Mega-cap firms need special traits to be charging elephants
Diversification, predictability and economies of scale set them apart from sluggish dinosaurs
Mega-cap companies are generally thought of as those whose total value of all shares in issue is above $100bn. For context, that is more than four times the size by market capitalisation of Africa’s biggest bank, FirstRand.
To become gigantic, companies generally need to have had something special. Whether this something special will continue is key to determining which mega-cap firms may make good longterm investments.
So what are the shared desirable characteristics?
Diversification. Gigantic companies are generally much more diversified than smaller companies. Their businesses typically span geographic regions and have multiple products. At some stage all businesses experience some disruption.
Being well diversified means difficulties in any particular region, or with particular products, do not cause critical damage to an organisation.
For instance, British-Dutch consumer goods company Unilever is diversified by geography, operating in 190 countries, and operationally, with 13 core business sectors, the most exciting being icecream, tea, culinary products, hair care and deodorants.
Predictability. This diversification helps to make the profits from mega-cap companies more predictable. Much modern finance theory encourages big institutional investors to value such certainty more highly.
Economies of scale. Megacap companies typically have substantial economies of scale. From a financing perspective, ratings agencies typically provide higher ratings for mega-cap companies, enabling them to borrow for less. Size also confers operational advantages. US payment network operator Visa, for instance, is double the size of the closest competitor. This enables some mega-cap companies to be able to provide lower cost solutions than others.
People. Mega-cap companies have the ability to attract and retain talent from smaller organisations, or simply to acquire them along with their market positions and technologies. US company Alphabet, parent company of Google and others, for example is expected to complete the acquisition of Fitbit by the end of 2019. In a stroke, the company not only adds 28-million active users and over 5% of the global smartwatch market, but also a successful team.
MEGA-CAP COMPANIES HAVE THE ABILITY TO ATTRACT AND RETAIN TALENT FROM SMALLER ORGANISATIONS
Liquidity. Shares in mega cap are typically highly liquid. People and institutions regularly trade in these stocks. This results in lower transaction costs as the spread between bid and ask price is low, and enables positions to be bought or sold more easily than smaller companies. In “risk-off” environments, the relatively lower liquidity in smaller capitalisation stocks can mean share prices fall more dramatically than they do for larger firms when there are more natural buyers of shares.

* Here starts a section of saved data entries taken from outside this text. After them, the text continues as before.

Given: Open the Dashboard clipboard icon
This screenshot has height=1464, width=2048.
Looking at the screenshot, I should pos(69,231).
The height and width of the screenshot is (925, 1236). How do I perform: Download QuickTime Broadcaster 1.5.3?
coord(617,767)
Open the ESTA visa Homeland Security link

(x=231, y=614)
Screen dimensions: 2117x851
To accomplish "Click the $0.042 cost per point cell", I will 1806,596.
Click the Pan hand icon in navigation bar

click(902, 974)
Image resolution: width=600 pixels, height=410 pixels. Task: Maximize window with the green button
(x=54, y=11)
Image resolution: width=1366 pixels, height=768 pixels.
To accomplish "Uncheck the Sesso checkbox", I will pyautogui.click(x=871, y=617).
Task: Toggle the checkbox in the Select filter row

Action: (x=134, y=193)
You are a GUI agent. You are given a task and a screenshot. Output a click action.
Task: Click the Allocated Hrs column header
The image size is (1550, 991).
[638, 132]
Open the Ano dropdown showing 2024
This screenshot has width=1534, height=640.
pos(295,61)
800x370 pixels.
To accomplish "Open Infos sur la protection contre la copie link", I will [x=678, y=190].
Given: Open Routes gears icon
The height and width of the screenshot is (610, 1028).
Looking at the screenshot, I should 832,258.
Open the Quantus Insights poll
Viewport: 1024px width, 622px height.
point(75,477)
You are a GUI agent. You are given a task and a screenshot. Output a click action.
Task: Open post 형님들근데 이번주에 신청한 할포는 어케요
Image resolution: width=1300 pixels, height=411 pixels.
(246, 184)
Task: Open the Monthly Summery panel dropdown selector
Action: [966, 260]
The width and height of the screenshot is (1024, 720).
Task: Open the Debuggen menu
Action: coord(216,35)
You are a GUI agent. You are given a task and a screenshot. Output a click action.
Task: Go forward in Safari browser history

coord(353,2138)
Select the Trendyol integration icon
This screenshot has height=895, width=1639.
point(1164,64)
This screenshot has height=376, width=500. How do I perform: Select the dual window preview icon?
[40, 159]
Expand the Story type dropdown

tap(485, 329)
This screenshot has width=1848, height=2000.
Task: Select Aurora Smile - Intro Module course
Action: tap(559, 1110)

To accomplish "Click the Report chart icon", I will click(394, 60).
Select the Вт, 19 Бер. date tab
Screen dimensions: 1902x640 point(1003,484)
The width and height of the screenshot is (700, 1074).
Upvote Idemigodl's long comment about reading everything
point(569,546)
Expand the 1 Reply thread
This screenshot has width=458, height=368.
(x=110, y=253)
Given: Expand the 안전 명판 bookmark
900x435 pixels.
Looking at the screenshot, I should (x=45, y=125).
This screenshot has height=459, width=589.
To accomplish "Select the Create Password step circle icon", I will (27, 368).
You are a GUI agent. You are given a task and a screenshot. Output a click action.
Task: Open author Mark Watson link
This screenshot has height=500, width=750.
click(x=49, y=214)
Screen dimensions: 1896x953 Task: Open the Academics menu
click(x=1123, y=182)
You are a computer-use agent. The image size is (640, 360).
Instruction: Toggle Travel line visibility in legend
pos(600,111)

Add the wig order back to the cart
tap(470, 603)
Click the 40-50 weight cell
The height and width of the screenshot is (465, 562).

Not all mega-cap companies will make good long-term investments. A useful, though perhaps slightly crude, analysis is to separate them into charging elephants and sluggish dinosaurs. Charging elephants tend to have found business niches that have facilitated growth. Typically these firms have either generated some form of intellectual property, a product or technology, or have a brand synonymous with quality. The research & development and marketing budgets of the charging elephants makes competing with them a substantial challenge.
For example, bringing a new single pharmaceutical product through all three phases of clinical trials typically costs upwards of $1bn, with considerable risk of failure along the way. UK-Swedish pharmaceutical company AstraZeneca has nine such new products in their late-stage pipeline. Most exciting for AstraZeneca investors, however, is the huge number of pipeline projects using medicines already approved for different indications and in different combinations. These typically have higher clinical trial success rates than new pharmaceutical products.
Another charging elephant is US technology giant Microsoft. Over the past 12 months Microsoft spent almost $17bn (R252bn) on research & development. To put this into context, there are only slightly over 20 listed software firms in the world with enterprise values over this amount.
Or put another way, this level of spending, with no takeover premium, is more than the value of over half of the world’s other listed software companies. Microsoft’s products are ubiquitous. Challenging the firm’s dominance in any of a number of fields would require deep pockets.
Sluggish dinosaurs includes those that began as statebacked entities, and those operating in industries facing major structural headwinds, perhaps due to environmental or other social factors.
Culture is exceedingly important to how organisations run and can be challenging to change. State-backed entities are typically inefficient and not staffed by entrepreneurial management. This generally makes returns on capital low and growth unattractive.
Being big brings benefits, but bigger isn’t always better. Being focused on the characteristics of quality mega-caps should allow investors to sleep easily while the firms they own charge on.